Winthrop, to his credit, seems like a genuinely decent guy. He tries really hard to be a good, doting fiancee. He’s concerned for her well-being and attempts to be nice to Roderick as best he is able. Their affection is real and appears to be healthy, if somewhat Victorian.
For all the schlock and camp associated with Roger Corman, House of Usher features some really solid technical moments. Long silences followed by sweeping camera pans around a complete room. Tight framing within the house creates a sense of claustrophobia. The earthquakes (fissure beneath the house) give the actual structure life, and breath, and a sense of relative autonomy.

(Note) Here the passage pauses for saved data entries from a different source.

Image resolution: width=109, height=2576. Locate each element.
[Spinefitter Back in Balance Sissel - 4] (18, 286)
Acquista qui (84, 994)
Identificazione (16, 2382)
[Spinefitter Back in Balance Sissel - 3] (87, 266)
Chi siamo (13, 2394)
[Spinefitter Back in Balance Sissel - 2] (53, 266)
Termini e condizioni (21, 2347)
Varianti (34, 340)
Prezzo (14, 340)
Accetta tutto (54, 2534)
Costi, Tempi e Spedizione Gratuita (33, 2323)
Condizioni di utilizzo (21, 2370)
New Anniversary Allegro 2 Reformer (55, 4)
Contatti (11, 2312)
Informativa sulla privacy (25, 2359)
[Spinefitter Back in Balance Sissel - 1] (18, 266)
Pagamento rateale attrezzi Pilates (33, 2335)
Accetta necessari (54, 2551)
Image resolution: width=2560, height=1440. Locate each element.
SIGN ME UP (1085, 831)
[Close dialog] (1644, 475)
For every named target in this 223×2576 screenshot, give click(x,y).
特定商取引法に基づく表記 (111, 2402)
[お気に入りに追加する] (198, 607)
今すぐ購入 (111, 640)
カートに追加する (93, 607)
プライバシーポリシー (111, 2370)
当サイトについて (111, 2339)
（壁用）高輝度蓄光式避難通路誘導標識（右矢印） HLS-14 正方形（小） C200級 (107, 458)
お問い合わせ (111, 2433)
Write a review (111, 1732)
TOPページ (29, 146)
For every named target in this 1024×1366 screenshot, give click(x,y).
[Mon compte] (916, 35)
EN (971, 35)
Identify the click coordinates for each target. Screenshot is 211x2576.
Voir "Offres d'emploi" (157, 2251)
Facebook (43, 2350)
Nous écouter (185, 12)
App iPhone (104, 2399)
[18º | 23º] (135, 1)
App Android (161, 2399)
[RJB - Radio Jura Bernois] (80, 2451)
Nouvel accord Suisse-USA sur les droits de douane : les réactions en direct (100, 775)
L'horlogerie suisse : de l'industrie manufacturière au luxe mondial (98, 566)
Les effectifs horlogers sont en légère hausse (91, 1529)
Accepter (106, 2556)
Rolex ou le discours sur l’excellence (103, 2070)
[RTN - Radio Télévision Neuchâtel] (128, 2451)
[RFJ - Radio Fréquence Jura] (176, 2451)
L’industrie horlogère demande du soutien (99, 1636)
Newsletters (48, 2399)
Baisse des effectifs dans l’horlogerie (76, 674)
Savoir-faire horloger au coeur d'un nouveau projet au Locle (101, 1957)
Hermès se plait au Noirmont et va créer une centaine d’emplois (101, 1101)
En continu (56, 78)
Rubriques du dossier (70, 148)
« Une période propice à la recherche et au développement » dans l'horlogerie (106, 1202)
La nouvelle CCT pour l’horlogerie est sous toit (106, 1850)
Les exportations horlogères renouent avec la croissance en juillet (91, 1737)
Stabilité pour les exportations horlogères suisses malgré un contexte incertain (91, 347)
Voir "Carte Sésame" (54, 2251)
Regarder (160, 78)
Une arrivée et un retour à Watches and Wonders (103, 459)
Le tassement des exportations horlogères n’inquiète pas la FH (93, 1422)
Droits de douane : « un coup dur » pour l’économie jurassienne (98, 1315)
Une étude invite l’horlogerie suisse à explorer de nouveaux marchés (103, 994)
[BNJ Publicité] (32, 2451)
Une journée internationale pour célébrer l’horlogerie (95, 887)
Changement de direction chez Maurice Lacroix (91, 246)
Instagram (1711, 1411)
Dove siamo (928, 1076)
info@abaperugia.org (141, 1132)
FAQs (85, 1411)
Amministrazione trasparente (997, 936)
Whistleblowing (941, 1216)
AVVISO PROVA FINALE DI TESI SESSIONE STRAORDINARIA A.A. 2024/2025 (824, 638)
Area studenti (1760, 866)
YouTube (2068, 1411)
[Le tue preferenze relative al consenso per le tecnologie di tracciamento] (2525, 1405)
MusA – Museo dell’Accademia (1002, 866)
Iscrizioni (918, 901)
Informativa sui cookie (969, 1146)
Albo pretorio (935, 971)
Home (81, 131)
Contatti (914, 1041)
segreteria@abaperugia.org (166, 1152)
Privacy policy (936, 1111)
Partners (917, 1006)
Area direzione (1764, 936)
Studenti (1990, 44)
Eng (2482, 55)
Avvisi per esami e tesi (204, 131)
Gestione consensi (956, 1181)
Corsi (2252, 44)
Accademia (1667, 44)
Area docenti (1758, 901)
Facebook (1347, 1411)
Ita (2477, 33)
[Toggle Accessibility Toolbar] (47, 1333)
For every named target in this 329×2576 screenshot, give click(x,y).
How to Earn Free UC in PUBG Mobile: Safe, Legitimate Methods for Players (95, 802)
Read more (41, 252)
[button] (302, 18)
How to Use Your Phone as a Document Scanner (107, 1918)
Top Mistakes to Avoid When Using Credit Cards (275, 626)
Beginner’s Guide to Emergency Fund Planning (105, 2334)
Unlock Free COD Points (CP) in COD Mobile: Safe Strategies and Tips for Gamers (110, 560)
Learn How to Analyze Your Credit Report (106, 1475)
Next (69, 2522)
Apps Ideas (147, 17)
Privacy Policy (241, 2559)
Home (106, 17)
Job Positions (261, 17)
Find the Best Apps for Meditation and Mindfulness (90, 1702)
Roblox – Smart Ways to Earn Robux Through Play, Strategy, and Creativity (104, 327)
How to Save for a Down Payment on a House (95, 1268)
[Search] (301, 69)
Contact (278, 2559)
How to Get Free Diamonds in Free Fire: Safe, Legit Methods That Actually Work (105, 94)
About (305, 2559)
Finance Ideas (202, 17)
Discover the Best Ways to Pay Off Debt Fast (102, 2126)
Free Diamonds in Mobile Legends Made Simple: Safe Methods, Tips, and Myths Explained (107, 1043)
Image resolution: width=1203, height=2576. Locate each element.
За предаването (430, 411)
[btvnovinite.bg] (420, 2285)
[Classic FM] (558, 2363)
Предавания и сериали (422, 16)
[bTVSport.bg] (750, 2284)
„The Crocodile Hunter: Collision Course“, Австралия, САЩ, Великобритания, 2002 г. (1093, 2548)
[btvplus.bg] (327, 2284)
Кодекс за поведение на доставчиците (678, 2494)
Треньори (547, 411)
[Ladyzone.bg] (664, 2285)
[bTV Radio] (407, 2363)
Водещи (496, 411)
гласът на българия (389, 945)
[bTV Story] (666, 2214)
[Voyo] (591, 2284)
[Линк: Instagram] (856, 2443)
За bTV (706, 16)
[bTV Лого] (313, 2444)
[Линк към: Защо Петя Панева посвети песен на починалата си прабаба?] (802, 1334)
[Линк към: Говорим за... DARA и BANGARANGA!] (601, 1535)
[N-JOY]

About halfway we’re given a little insight into the mystery of the house and the family Usher through a painstaking visit to the family morgue. Violins gently swell and rise as they discover the coffins that await Madeline and Roderick. Madeline is obsessed with death, and, feeling that hers is impending, why shouldn’t she be? We’re then treated to a classic Vincent Price monologue, and it’s everything you’ve ever dreamed of and more. You never realized how beautiful the word ‘stagnant’ was until it passed Vincent Price’s lips.
It’s through this monologue that we learn the reasons for Roderick’s issues, his fears, and why he tries to keep Madeline confined. Basically it escalates from there, but I don’t want to incur too many spoilers, just in case. What follows next is my heebie jeebies.
The quiet horror of House of Usher is its genius. The tension shifts and passes and the family dynamic is effortless. I suppose we can attribute that primarily to the origin content, from Edgar Allan Poe, while the drama (and I do mean drama) is conducted effortlessly by Corman. The movie’s descent into madness is executed well by the petite four-person cast (there is also a manservant who is essentially the plot grease).
I know it’s tempting to watch a bunch of crazy slasher movies at Halloween, but Vincent Price, Edgar Allen Poe and Roger Corman are never out of season.